Dawn Reflections by stachelig (FCC)

Speaking of which, Eamonn told me the other night that I was a housewife . . . how incredibly insulting. I’m not married to my house or any other house. Don’t bother to tell me that being a housewife is an honorable profession. Staying at home full time to raise a family is indeed an honorable profession, a choice, one that requires numerous skills. But no one who stay at home to work is a housewife; it’s just such an insulting term.

I know that years ago it was perfectly acceptable, even desirable to be considered a housewife, but things change, dear. I did not start working full time in my teens and pursue three degrees so that I could be told that I’m married to my house.

Let’s just say that I’m semi-retired, and leave it at that.

Of course, Corey does not understand why the term is derogatory, but that is because he’s never been a woman who was fighting to be taken seriously in the workplace. He has never been a woman who was underpaid simply because she had a spouse, and her job was considered a “hobby.” He has never been in a situation in which he was called “missy” in a meeting in which he was the only female in a room full of retired generals and colonels, and he happened to be in charge.

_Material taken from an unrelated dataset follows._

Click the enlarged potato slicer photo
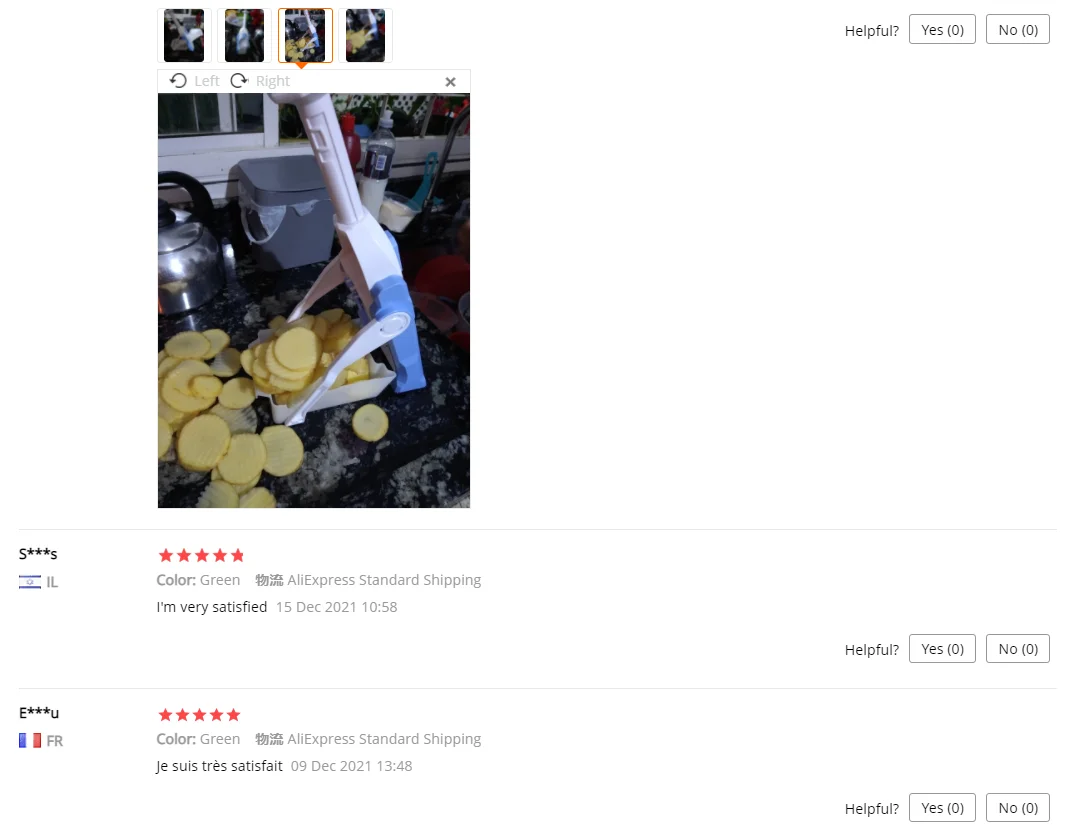Screen dimensions: 1070x839 pyautogui.click(x=314, y=300)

Corey is a male, which does not preclude him having faced discrimination. That is not what I’m saying. What I am saying is that because he is not female, and because he did not come of age during a time in which gender roles were being forever reshaped, he cannot possibly understand why the terminology is important. But sometimes, the word choice is everything.

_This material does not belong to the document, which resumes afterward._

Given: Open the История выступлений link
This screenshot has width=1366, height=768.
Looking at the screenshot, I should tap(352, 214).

“Life is made of ever so many partings welded together . . .” ~ Charles Dickens, from Great Expectations

Lake Crabtree, NC by justindoub (FCC)

Actually, word choice is everything, the end all and be all as it controls thought, perception, attitude, response, hierarchy, power (or the lack of it). In the telephone conversation that I mentioned earlier, a man who I’ve never met tried to run roughshod on me by taking a hostile tone and increasing the volume on his voice. It did not work, and I simply told him, calmly (believe it or not), that this thing was not going to happen.

People use words and language all of the time to try to gain the upper hand, to try to intimidate; just as they use words to woo and to soothe, to placate and to pacify. They use words to assault and to provoke, and they use words to insinuate themselves where they are not necessarily wanted. They use words to evoke hate and to express love, words to reflect sorrow and words to encompass joy.

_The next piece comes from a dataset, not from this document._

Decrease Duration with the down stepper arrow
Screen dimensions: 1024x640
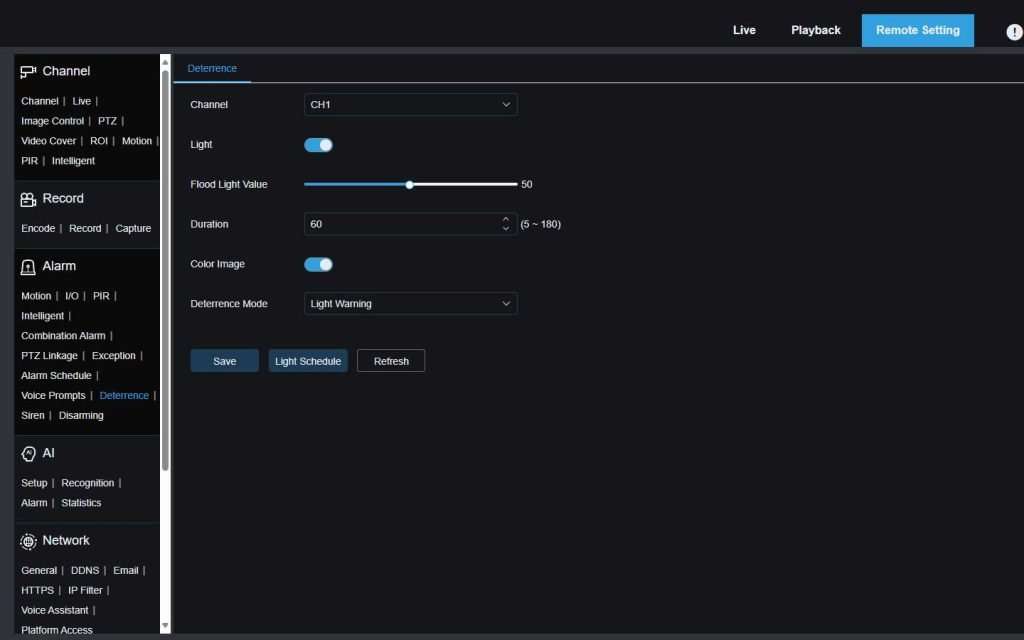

I have used words to my advantage my entire life. I know the power of choosing exactly the right word, and I know the power in inserting carefully selected words in a timely manner. I have used words as weapons and as balm. I am not proud of the former, and I try to offer more of the latter. I have wielded words as if they could cut to the bone, and in doing so, I have usually accomplished the emotional equivalent of that act. But as with most things in my life, I now wield words as weapons far less than I employ them in empathy.

Why do I tell you this? Perhaps as a cautionary tale. I know, unfortunately, what a bitter taste is left in the mouth after making a meal of words thrown out carelessly. And I can tell you without hesitation that even as they rebound upon the speaker, most words only gain power with use.

This, I know all too well.

More later. Peace.

Music by Eluvium, “When I Live by the Garden and the Sea” (which is where I hope to be someday)

                   

Ask Me

Some time when the river is ice ask me
mistakes I have made. Ask me whether
what I have done is my life. Others
have come in their slow way into
my thought, and some have tried to help
or to hurt: ask me what difference
their strongest love or hate has made.

I will listen to what you say.
You and I can turn and look
at the silent river and wait. We know
the current is there, hidden; and there
are comings and goings from miles away
that hold the stillness exactly before us.
What the river says, that is what I say.